Righe per localizzare gli oggetti descritti:
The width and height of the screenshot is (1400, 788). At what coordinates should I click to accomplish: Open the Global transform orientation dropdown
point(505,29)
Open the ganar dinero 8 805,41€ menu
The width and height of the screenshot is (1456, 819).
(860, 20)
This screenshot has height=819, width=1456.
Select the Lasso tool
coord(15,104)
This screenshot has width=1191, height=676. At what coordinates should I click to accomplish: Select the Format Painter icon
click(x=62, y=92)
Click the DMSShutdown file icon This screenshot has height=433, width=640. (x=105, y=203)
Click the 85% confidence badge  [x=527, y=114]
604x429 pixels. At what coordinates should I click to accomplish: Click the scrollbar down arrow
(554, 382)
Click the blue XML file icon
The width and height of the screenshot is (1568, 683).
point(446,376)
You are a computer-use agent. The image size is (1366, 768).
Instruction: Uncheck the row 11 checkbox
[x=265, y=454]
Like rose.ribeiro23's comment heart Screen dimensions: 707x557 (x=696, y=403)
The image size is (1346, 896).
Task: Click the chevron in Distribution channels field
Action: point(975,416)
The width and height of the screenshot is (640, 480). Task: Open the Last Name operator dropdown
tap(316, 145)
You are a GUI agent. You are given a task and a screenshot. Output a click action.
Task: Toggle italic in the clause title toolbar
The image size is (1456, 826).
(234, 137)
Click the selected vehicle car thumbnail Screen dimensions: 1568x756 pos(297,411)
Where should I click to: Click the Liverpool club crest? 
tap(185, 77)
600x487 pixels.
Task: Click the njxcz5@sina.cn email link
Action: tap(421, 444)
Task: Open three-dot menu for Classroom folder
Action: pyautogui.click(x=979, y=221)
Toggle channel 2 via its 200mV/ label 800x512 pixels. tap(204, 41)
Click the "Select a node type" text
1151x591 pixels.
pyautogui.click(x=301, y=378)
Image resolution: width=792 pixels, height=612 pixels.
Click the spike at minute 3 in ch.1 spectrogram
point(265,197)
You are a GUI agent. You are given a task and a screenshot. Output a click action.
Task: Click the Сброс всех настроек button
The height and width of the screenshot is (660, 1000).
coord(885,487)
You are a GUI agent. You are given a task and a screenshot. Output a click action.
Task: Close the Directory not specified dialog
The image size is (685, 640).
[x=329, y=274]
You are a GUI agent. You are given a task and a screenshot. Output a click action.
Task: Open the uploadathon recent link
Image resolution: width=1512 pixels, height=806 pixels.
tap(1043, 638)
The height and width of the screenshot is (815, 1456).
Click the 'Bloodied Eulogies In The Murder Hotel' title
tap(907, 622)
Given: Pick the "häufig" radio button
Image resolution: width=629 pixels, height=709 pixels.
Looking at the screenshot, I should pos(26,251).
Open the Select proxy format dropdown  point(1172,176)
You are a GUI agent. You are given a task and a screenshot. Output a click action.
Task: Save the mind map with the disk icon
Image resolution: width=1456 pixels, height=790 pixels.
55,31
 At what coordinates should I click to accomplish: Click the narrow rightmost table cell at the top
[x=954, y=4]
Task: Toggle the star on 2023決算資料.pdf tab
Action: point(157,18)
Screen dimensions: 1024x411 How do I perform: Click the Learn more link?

> **Consegna**:
Estrai tutte le righe qui sopra, dalla prima all'ultima, e riportale senza cambiare nulla.

> **Risposta completa**:
The width and height of the screenshot is (1400, 788). At what coordinates should I click to accomplish: Open the Global transform orientation dropdown
point(505,29)
Open the ganar dinero 8 805,41€ menu
The width and height of the screenshot is (1456, 819).
(860, 20)
This screenshot has height=819, width=1456.
Select the Lasso tool
coord(15,104)
This screenshot has width=1191, height=676. At what coordinates should I click to accomplish: Select the Format Painter icon
click(x=62, y=92)
Click the DMSShutdown file icon This screenshot has height=433, width=640. (x=105, y=203)
Click the 85% confidence badge  [x=527, y=114]
604x429 pixels. At what coordinates should I click to accomplish: Click the scrollbar down arrow
(554, 382)
Click the blue XML file icon
The width and height of the screenshot is (1568, 683).
point(446,376)
You are a computer-use agent. The image size is (1366, 768).
Instruction: Uncheck the row 11 checkbox
[x=265, y=454]
Like rose.ribeiro23's comment heart Screen dimensions: 707x557 (x=696, y=403)
The image size is (1346, 896).
Task: Click the chevron in Distribution channels field
Action: point(975,416)
The width and height of the screenshot is (640, 480). Task: Open the Last Name operator dropdown
tap(316, 145)
You are a GUI agent. You are given a task and a screenshot. Output a click action.
Task: Toggle italic in the clause title toolbar
The image size is (1456, 826).
(234, 137)
Click the selected vehicle car thumbnail Screen dimensions: 1568x756 pos(297,411)
Where should I click to: Click the Liverpool club crest? 
tap(185, 77)
600x487 pixels.
Task: Click the njxcz5@sina.cn email link
Action: tap(421, 444)
Task: Open three-dot menu for Classroom folder
Action: pyautogui.click(x=979, y=221)
Toggle channel 2 via its 200mV/ label 800x512 pixels. tap(204, 41)
Click the "Select a node type" text
1151x591 pixels.
pyautogui.click(x=301, y=378)
Image resolution: width=792 pixels, height=612 pixels.
Click the spike at minute 3 in ch.1 spectrogram
point(265,197)
You are a GUI agent. You are given a task and a screenshot. Output a click action.
Task: Click the Сброс всех настроек button
The height and width of the screenshot is (660, 1000).
coord(885,487)
You are a GUI agent. You are given a task and a screenshot. Output a click action.
Task: Close the Directory not specified dialog
The image size is (685, 640).
[x=329, y=274]
You are a GUI agent. You are given a task and a screenshot. Output a click action.
Task: Open the uploadathon recent link
Image resolution: width=1512 pixels, height=806 pixels.
tap(1043, 638)
The height and width of the screenshot is (815, 1456).
Click the 'Bloodied Eulogies In The Murder Hotel' title
tap(907, 622)
Given: Pick the "häufig" radio button
Image resolution: width=629 pixels, height=709 pixels.
Looking at the screenshot, I should pos(26,251).
Open the Select proxy format dropdown  point(1172,176)
You are a GUI agent. You are given a task and a screenshot. Output a click action.
Task: Save the mind map with the disk icon
Image resolution: width=1456 pixels, height=790 pixels.
55,31
 At what coordinates should I click to accomplish: Click the narrow rightmost table cell at the top
[x=954, y=4]
Task: Toggle the star on 2023決算資料.pdf tab
Action: point(157,18)
Screen dimensions: 1024x411 How do I perform: Click the Learn more link?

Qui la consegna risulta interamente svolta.